Required work
The exercise calls for exact output of the lines between the one that contains "Task: Click the quote icon" and the end of the data, with both ends kept and pictures left out.

Stored data
---*---

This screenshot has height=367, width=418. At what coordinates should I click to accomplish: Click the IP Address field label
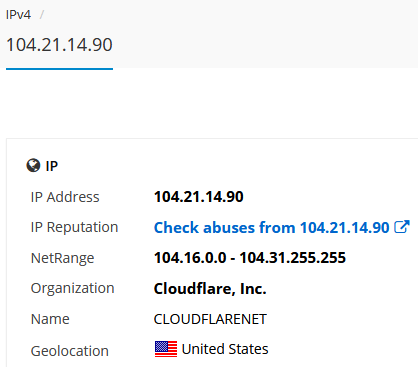65,197
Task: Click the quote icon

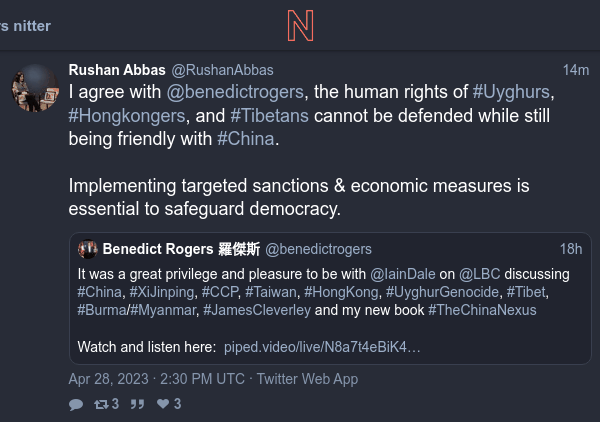Action: coord(139,404)
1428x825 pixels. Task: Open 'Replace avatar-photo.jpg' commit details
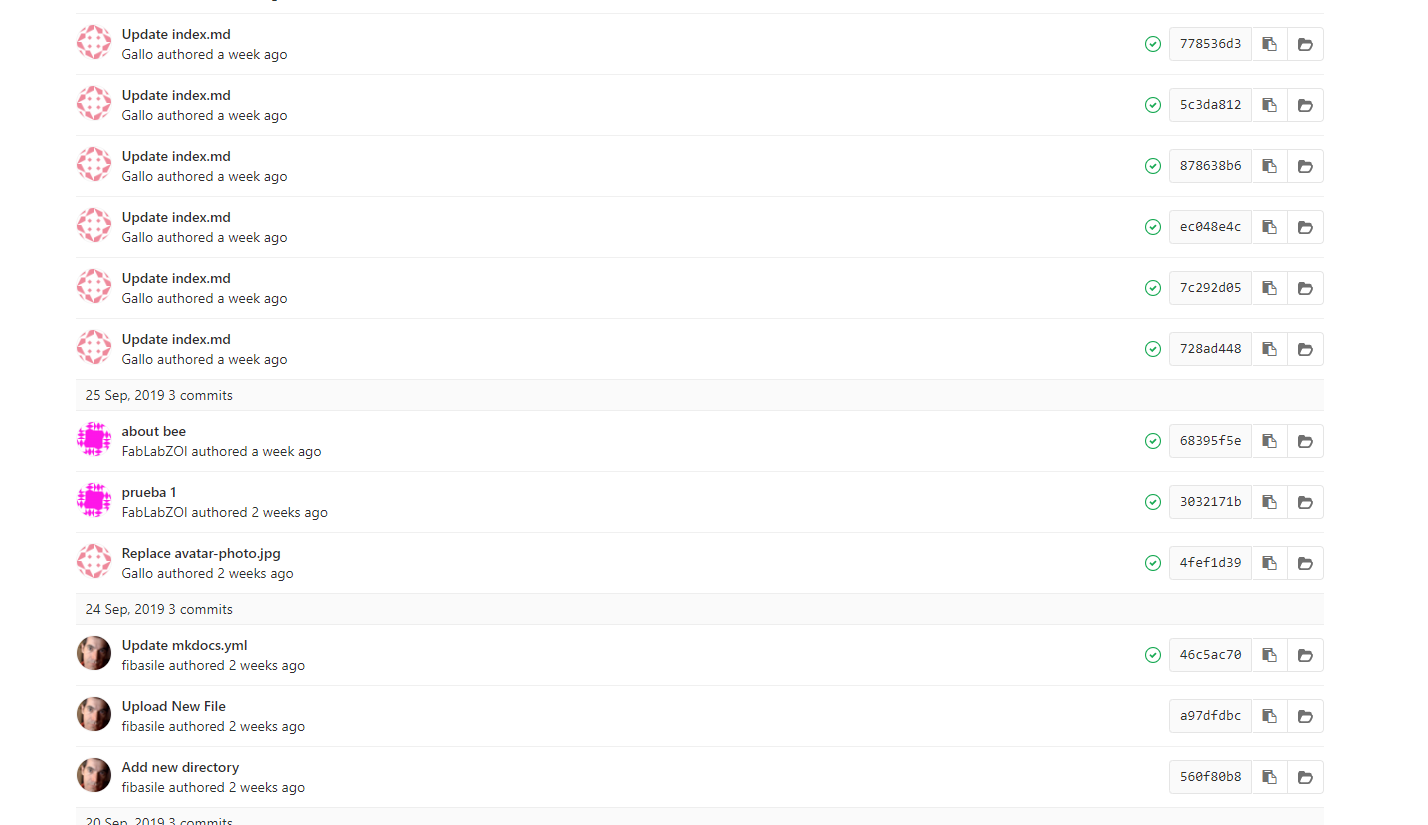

---*---

Exercise answer
Task: Click the quote icon

Action: coord(139,404)
1428x825 pixels. Task: Open 'Replace avatar-photo.jpg' commit details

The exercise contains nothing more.